Regulatory Affairs Engineer H/F

Company description

Nous sommes une jeune biotech spécialiste de la chirurgie orthopédique de la main et du poignet, la société développe et commercialise en tant que fabricant des implants long terme et des prothèses internes. L’innovation et la qualité sont les valeurs de base de la société.

La société consacre une part très importante de son chiffre d'affaire à la recherche et au développement de nouveaux produits.

Basée en Suisse à Genève ses activités couvrent le monde (Europe, Canada, USA, …)

Job description

Reporting directly to general management, you are responsible for the company’s quality policy and your missions are :

Notified Body’s relationship management (approvals, audits, ...)
Verification / Establishment of technical and design files with the R & D manager
Follow-up of process validation, cleaning, sterilization, ... with the industrialization manager
Establishment and update of biocomp and clinical data with the R & D manager
Getting and managing CE markings by implants
Preparation and follow-up of FDA files (510k and PMA), with the US consultant
Management of FDA approvals

Profile

Graduated, you have at least five years experience in leading quality projects in the Biotechnology industry, preferably at an orthopedic implant manufacturer.
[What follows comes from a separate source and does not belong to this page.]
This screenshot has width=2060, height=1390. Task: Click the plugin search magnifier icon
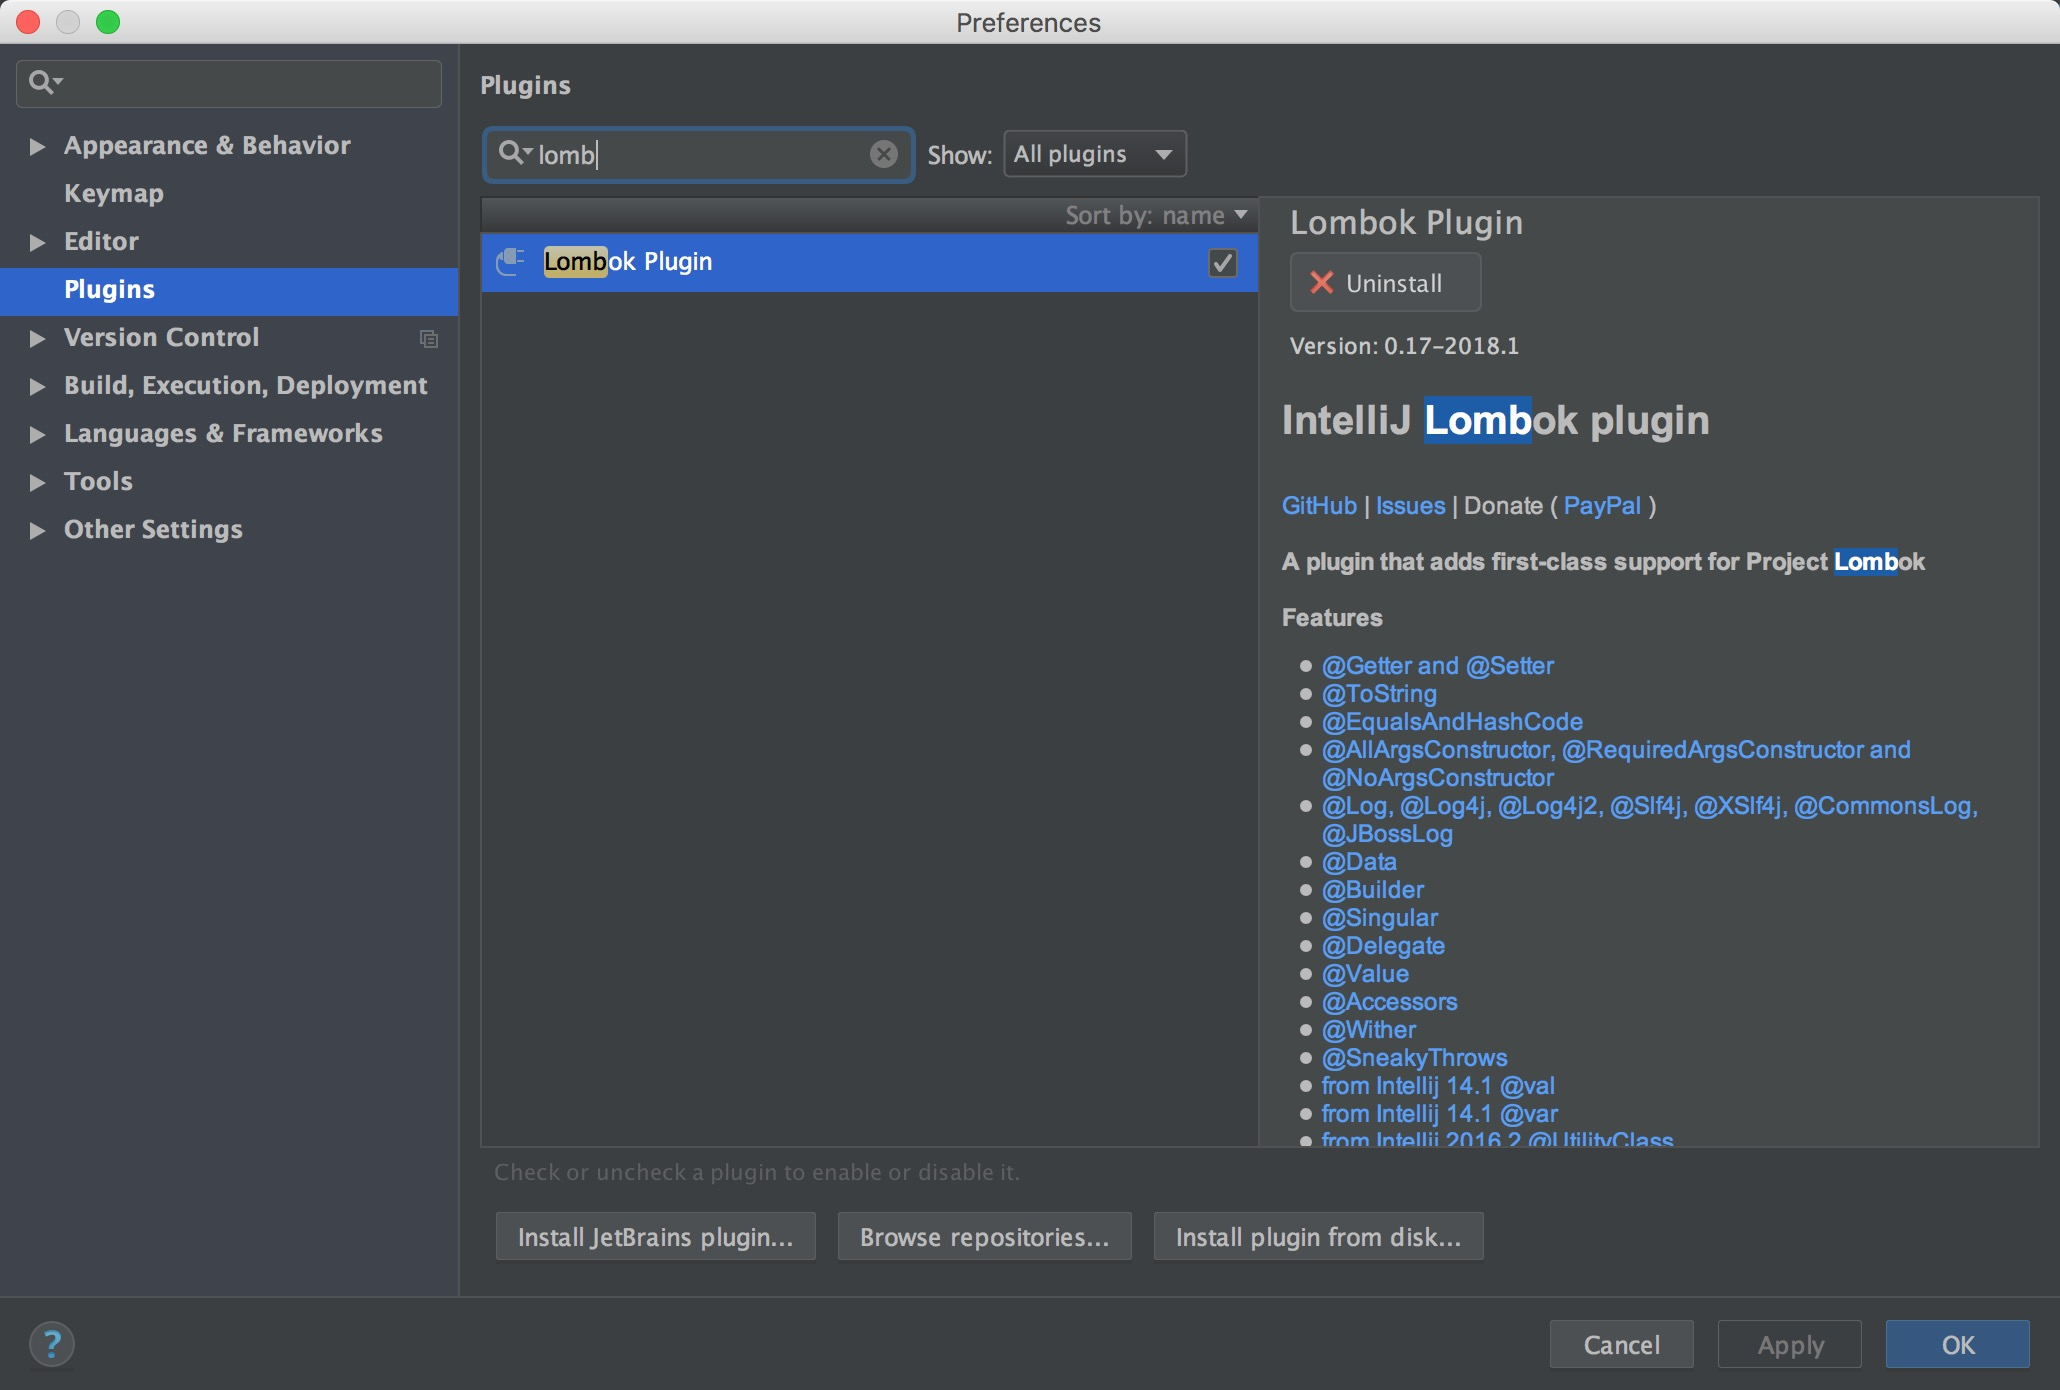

You have excellent knowledge of ISO 13485 standards and procedures, CE marking and 510k files.

Excellent interpersonal relationships is essential to this position. A good level in English is essential. Finally, you are pragmatic, have an entrepreneurial spirit and want to invest in a human-scale structure developing internationally.

Permanent position based in Geneva in a pleasant setting. An attractive remuneration, according to the candidate's experience, will be proposed.